Following his 12-year playing career, Kapler was a coach for Israel’s team in the 2013 World Baseball Classic qualifier. He then became an analyst for FS1 before joining the Dodgers’ front office as the director of player development in November 2014. He was involved in three scandals there: one in which he tried to handle a sexual assault incident involving two Dodgers minor league players without telling police, one in which he allegedly discriminated against Nick Francona, a veteran and former baseball operations employee, and an incident that implicated most of the Dodgers’ front office concerning the recruiting of international free agents. The Dodgers reportedly kept a spreadsheet of employees and their level of criminality.

**WORK ORDER 1**
Revise the Kapler passage from "Following his 12-year" to "level of criminality.", changing "front office" to "management".
**WORK ORDER 2**
Carry on the text about Kapler's career from its final sentence.

**LISTED RECORDS**
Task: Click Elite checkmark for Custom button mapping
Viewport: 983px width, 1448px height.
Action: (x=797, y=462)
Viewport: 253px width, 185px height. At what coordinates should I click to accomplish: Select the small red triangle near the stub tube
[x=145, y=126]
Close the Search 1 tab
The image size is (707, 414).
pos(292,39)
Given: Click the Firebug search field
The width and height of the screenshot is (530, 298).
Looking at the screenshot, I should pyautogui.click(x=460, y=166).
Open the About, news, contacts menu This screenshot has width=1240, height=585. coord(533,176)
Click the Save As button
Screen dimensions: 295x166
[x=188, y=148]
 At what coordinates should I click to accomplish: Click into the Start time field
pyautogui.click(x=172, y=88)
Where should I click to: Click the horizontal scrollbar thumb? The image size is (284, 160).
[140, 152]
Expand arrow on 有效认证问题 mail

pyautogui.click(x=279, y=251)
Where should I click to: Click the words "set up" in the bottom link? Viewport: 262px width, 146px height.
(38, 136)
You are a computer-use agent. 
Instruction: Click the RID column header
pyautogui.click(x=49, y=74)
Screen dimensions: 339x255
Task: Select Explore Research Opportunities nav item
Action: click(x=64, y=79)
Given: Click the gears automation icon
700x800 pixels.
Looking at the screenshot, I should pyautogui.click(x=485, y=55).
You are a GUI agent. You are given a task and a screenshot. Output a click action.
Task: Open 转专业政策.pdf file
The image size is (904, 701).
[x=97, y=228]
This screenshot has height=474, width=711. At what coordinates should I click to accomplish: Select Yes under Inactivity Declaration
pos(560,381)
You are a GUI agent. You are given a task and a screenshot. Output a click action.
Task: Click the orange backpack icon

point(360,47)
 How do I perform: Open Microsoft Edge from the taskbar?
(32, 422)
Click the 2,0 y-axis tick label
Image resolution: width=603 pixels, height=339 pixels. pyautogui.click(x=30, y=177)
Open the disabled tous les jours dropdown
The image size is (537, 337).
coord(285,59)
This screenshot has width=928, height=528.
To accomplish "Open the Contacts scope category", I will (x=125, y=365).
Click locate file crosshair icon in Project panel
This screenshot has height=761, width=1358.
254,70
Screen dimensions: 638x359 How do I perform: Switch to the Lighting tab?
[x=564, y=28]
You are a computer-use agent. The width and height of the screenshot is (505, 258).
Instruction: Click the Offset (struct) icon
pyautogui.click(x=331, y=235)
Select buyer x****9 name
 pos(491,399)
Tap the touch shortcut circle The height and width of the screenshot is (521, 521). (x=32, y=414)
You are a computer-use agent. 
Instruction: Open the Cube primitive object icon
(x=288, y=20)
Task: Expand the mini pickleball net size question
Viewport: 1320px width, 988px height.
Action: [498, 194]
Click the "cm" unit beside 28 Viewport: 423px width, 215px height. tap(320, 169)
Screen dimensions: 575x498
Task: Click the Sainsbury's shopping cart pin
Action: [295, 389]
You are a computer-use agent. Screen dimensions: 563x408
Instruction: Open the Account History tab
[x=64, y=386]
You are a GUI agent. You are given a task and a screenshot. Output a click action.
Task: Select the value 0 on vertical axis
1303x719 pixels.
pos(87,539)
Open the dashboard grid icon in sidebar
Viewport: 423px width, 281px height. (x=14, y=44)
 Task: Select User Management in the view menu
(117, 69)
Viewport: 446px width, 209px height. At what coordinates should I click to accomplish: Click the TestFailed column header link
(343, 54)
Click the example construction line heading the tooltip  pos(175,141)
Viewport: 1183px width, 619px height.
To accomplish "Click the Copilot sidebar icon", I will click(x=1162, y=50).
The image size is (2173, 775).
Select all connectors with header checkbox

**ANSWER BOX 1**
Following his 12-year playing career, Kapler was a coach for Israel’s team in the 2013 World Baseball Classic qualifier. He then became an analyst for FS1 before joining the Dodgers’ management as the director of player development in November 2014. He was involved in three scandals there: one in which he tried to handle a sexual assault incident involving two Dodgers minor league players without telling police, one in which he allegedly discriminated against Nick Francona, a veteran and former baseball operations employee, and an incident that implicated most of the Dodgers’ management concerning the recruiting of international free agents. The Dodgers reportedly kept a spreadsheet of employees and their level of criminality.

**ANSWER BOX 2**
Despite Kapler’s background, the Phillies hired him as their manager ahead of the 2018 season. He would lead the Phillies to an 80-82 record that year and then helped them improve by one game in 2019, finishing at exactly .500 before being fired. Kapler’s tenure in Philly was tumultuous, often drawing ire from the local media and subsequently the fan base for not being tough enough on his players. The Phillies also reportedly had a clubhouse issue in 2018 in which players were playing video games in the clubhouse during games, prompting Carlos Santana to smash a TV with a bat.

Kapler has a history with Farhan Zaidi, the Giants’ president of baseball operations. They worked together in the Dodgers’ front office as Zaidi served as GM from November 2014-18.